E’ ormai prassi nella scuola media dell’obbligo inviare trimestralmente o quadrimestralmente  alle famiglie la comunicazione scritta sull’andamento didattico dei propri figli in merito al raggiungimento di determinati obiettivi nelle singole discipline.

Era il sistema  in uso - la famosa pagella - quando è stata creata la nuova scuola dell’obbligo e venne sostituito poi  dalla scheda di valutazione.

Quando però il consiglio di classe lo ritiene opportuno, viene presentato alla famiglia una sintetica comunicazione sul profitto e sul comportamento scolastico

Ad una famiglia che ha il figlio in prima media  è giunta  qualche mese prima della chiusura scolastica comunicazione ufficiale della Scuola  da parte del consiglio di classe nel quale il coordinatore  porta a conoscenza della famiglia che l’alunno  presenta la seguente  situazione:

“Profitto non sufficiente nelle seguenti discipline: Inglese, francese, italiano educazione civica, storia”

E niente altro.

Ci domandiamo: quale il senso di questa notifica, quale finalità essa intende perseguire?

Perché la scuola ha voluto informare la famiglia che l alunno  ha ben cinque insufficienze con un documento ufficiale non previsto di norma?

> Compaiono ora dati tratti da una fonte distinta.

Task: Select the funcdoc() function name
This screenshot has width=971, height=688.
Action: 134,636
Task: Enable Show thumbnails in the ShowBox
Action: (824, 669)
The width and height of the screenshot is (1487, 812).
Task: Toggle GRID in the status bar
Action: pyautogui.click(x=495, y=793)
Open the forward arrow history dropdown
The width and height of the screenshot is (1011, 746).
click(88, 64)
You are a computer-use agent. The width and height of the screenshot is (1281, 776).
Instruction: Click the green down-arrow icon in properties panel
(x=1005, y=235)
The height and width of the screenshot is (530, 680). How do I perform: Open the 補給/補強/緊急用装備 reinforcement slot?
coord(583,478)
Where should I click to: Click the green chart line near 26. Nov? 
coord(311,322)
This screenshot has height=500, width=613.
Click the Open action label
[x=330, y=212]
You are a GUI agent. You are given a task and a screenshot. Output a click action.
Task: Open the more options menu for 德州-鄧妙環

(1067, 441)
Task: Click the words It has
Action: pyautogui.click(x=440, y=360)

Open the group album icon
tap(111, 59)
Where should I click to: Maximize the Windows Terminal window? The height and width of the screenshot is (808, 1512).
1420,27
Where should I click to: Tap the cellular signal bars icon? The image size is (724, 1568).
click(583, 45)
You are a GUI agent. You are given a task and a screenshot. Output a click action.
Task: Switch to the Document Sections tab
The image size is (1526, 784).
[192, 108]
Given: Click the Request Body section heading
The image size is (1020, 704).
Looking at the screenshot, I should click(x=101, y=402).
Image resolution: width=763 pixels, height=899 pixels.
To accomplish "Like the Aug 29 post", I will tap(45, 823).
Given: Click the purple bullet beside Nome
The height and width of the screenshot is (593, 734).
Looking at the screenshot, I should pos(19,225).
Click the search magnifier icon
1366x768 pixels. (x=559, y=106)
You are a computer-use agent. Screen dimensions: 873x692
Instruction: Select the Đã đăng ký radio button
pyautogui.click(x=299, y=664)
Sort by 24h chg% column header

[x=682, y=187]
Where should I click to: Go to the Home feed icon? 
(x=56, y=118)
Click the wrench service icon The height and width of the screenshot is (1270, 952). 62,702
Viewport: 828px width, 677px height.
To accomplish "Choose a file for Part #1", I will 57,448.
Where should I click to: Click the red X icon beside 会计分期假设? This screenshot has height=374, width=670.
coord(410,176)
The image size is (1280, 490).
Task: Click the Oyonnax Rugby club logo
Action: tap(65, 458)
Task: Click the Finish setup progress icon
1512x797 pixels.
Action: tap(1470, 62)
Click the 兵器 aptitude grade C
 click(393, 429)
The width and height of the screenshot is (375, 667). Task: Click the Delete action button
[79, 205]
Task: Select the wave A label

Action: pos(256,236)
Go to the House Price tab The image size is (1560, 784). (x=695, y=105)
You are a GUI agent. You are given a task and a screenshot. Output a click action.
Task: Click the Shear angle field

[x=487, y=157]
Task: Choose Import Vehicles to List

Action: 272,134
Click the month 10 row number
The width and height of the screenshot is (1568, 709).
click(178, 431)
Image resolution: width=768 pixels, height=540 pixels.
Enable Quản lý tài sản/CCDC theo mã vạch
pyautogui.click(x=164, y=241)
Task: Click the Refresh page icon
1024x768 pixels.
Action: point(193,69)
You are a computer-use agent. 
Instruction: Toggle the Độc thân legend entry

Cosa dovrebbe fare una famiglia di fronte a questa “preoccupante” informazione?

Se l’alunno alcune volte trova difficoltà nei compiti assegnati e la famiglia non riesce ad aiutarlo, come bisognerà procedere?

I docenti  chiedono alla famiglia di affidare il figlio a un docente privato?

Non è la scuola che deve dare all’alunno  oltre alle informazioni anche  il metodo di studio accompagnndolo lì dove l’alunno è in difficolta?

Non è ancora  valido il testo costituzionale che dice chiaramente che la scuola dell’obbligo è chiamata a rimuovere le difficolta che un alunno incontra nell’apprendimento?

Non è il docente che dovrebbe capire come mai l alunno (che tra l’altro ha una buona presentazione dalla scuola primaria) non riesce a comprendere ancora certi contenuti?

Inoltre non è la scuola dell’obbligo per tutti chiamata a rimuovere gli ostacoli che si propongono alle reali possibilità dell’alunno di raggiungere determinati obiettivi pedagogici?

Se la scuola, ha verificato le insufficienze, non dovrà essa stabilire un piano didattico per aiutare l’alunno  a migliorare il suo apprendimento?

Perché  questa notifica poco rassicurante  per la famiglia? 

Perche la notifica non ha precisato che “preso atto delle insufficienze del ragazzo la scuola farà il possibile  per migliorare il rendimento dell’alunno.”?  Chi dovrà rimuovere questi ostacoli, la famiglias?

Di fronte a queste domande la famiglia  ha inviato una lettetra al Consiglio di classe e al dirigente chiedendo una risposta a tali interrogativi.

Non sappiamo cosa avverrà nei prossimi mesi  e quali le conseguenze concrete dopo questa lettera inviata.

Ma seguiremo l’ iter di questa esperienza e porteremo a conoscenze dei lettori gli sviluppi della vicenda che evidenzia uno degli aspetti più rilevanti nella scuola dell’obbligo, in quanto  oggi sono molto rari pieni individuali per i ragazzi normo-dotati e non è posto al centro il problema della rimozione degli ostacoli in quegli alunni che che presentano difficoltà e che non hanno nessuna classificazione di disabilità. Anzi il carico cognitivo è divenuto nella scuola media così alto che gli ostacoli  per alcuni alunni si raddoppiano e si triplicano.